### Data lines
··········

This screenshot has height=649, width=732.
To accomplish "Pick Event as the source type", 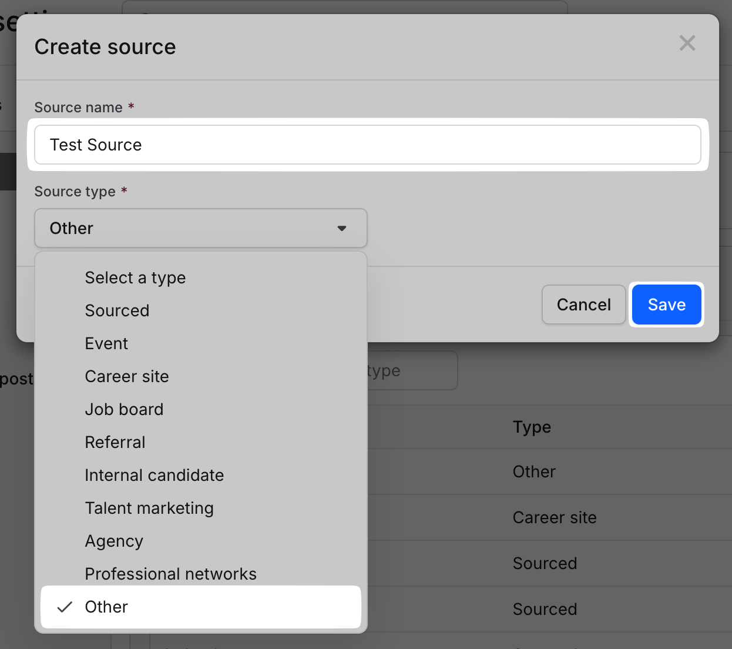I will (x=106, y=343).
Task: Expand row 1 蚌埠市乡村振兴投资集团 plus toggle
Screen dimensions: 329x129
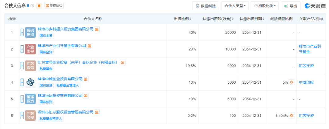Action: (22, 33)
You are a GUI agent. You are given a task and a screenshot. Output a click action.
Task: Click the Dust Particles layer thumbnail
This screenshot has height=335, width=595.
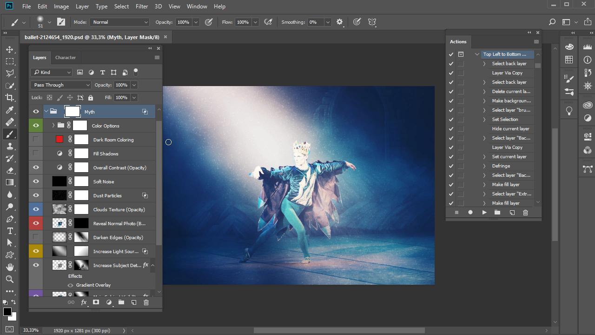[x=60, y=195]
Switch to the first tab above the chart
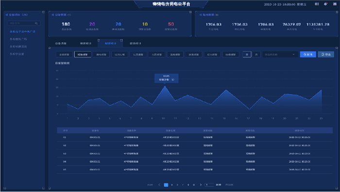Viewport: 340px width, 192px height. tap(61, 43)
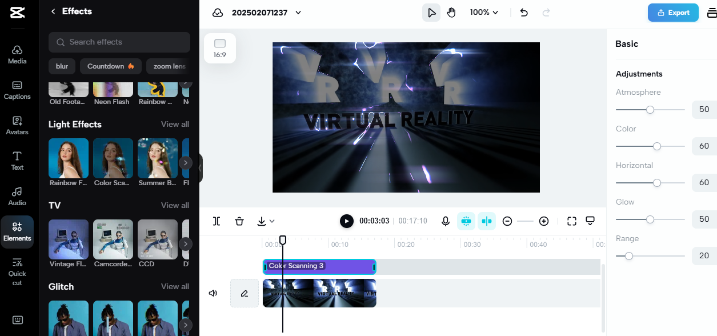Screen dimensions: 717x336
Task: Open the Text panel
Action: 17,160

··········

### Exercise directions
Could you copy out the items, word for word, from the line containing "You are a GUI" through the end of the items, leaving out the pictures?

### Solved exercise
You are a GUI agent. You are given a task and a screenshot. Output a click action.
Task: Click the Dust Particles layer thumbnail
This screenshot has height=335, width=595.
[x=60, y=195]
Switch to the first tab above the chart
Viewport: 340px width, 192px height. tap(61, 43)
Screen dimensions: 717x336
Task: Open the Text panel
Action: 17,160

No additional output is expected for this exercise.